AUFGABE A
Welches neue Berliner Quartier führt der Ausgangstext als Beispiel an?
AUFGABE B
Überarbeite den Ausgangstext von „Nahezu alle Großstädte“ bis „u.a. der Feuerwehr.“ und setze dabei „Alleebäume“ an die Stelle von „Straßenbäume“.

AUSGANGSTEXT
Nahezu alle Großstädte stehen vor der gleichen Herausforderung. Zu viele Menschen drängen sich auf engen Raum. Sie benötigen mehr und mehr Gebäude für Wohnraum, Arbeitsplätze oder Infrastruktureinrichtungen. Dazu kommen Verkehrsflächen und Parkplätze, gleichzeitig dürfen Grünflächen oder Straßenbäume nicht vernachlässigt werden. Auch Flächen für Ver- und Entsorgung von Gütern und Abfällen sind erforderlich und nicht zuletzt Flächen für die Einsatzfahrzeuge diverser Rettungskräfte, u.a. der Feuerwehr.

Die urbane Dichte führt zwangsläufig zu Flächen- und Nutzungskonflikten. Dort, wo noch nicht gebaut ist, wird dem Mangel durch Nachverdichtung, neue Quartiere (z. B. das Schumacher-Quartier in Berlin auf dem ehemaligen Flughafen Tegel) oder immer höher wachsende Hochhäuser abgeholfen. Dort, wo bereits gebaut wurde, sind meist Dachgeschossausbauten, Dachaufbauten oder Aufstockungen das Mittel der Wahl.

AUSGEWÄHLTE DATENSÄTZE
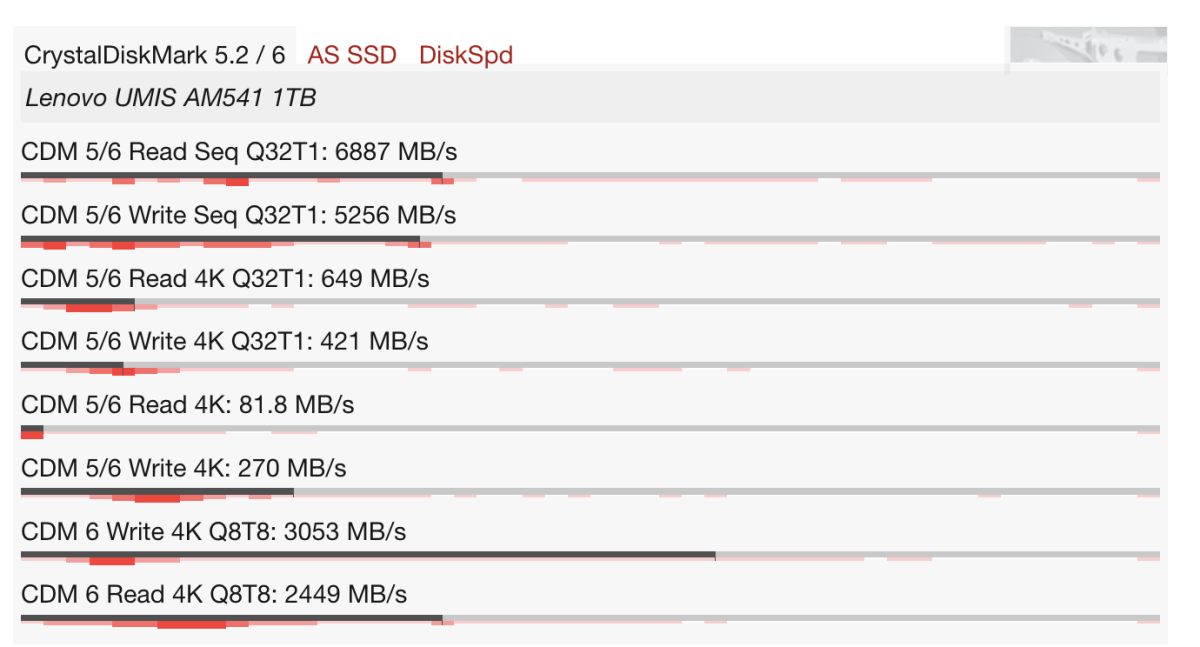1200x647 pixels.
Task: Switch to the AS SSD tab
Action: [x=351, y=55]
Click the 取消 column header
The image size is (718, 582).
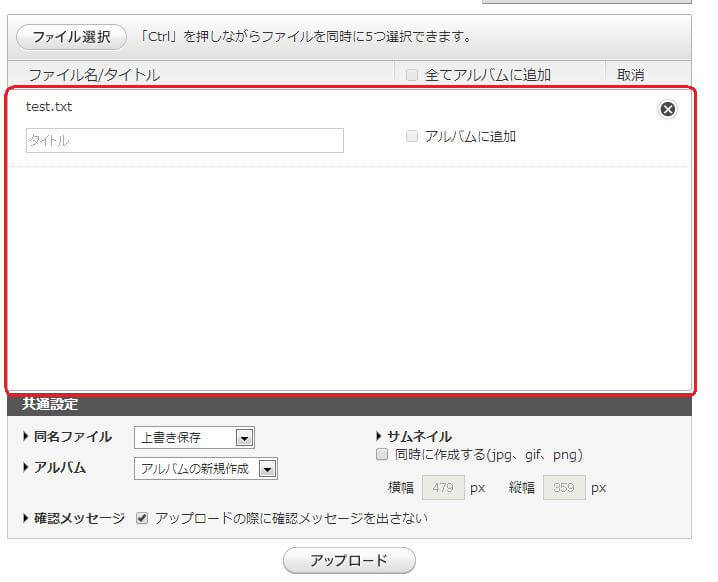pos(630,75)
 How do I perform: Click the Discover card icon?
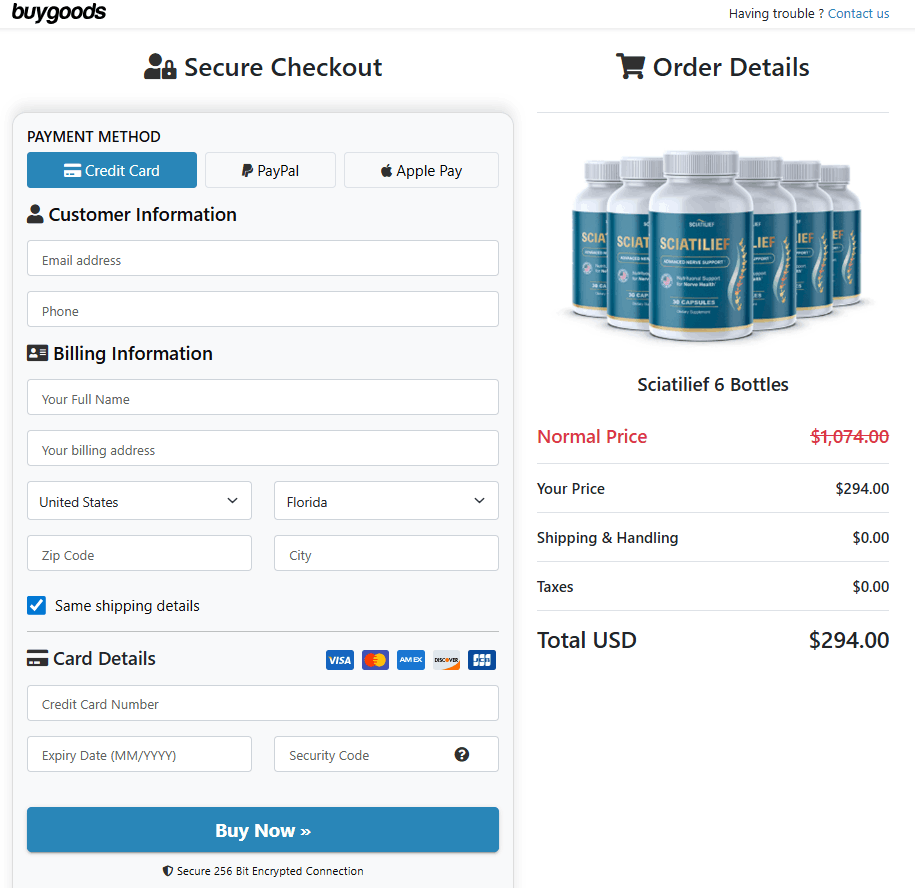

--

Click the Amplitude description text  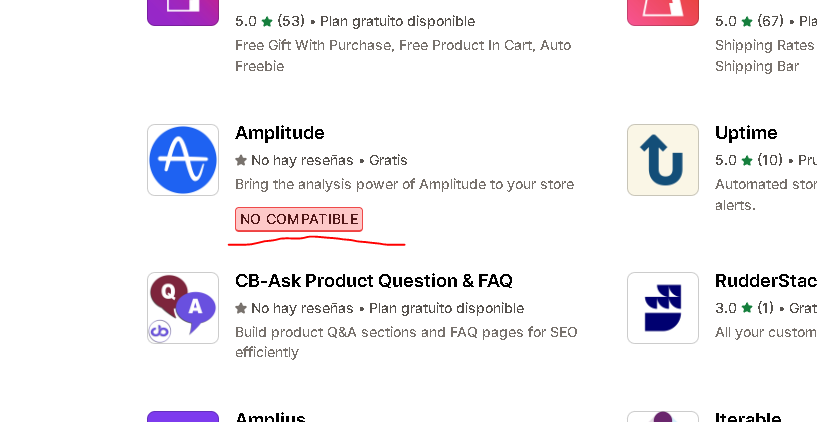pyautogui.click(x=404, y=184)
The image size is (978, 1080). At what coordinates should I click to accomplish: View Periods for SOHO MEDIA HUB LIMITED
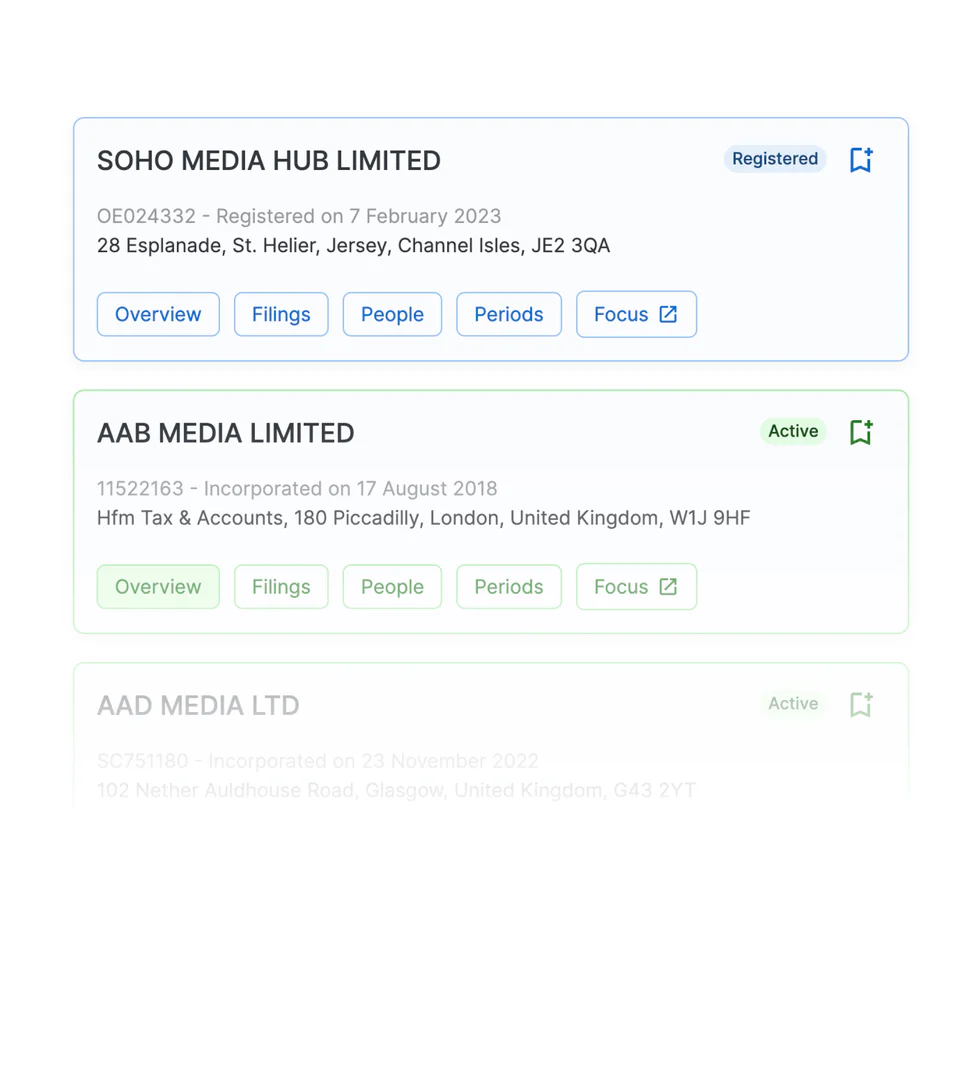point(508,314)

SCHRIFTLICHE ANTWORT A
Das Schumacher-Quartier auf dem ehemaligen Flughafen Tegel.

SCHRIFTLICHE ANTWORT B
Nahezu alle Großstädte stehen vor der gleichen Herausforderung. Zu viele Menschen drängen sich auf engen Raum. Sie benötigen mehr und mehr Gebäude für Wohnraum, Arbeitsplätze oder Infrastruktureinrichtungen. Dazu kommen Verkehrsflächen und Parkplätze, gleichzeitig dürfen Grünflächen oder Alleebäume nicht vernachlässigt werden. Auch Flächen für Ver- und Entsorgung von Gütern und Abfällen sind erforderlich und nicht zuletzt Flächen für die Einsatzfahrzeuge diverser Rettungskräfte, u.a. der Feuerwehr.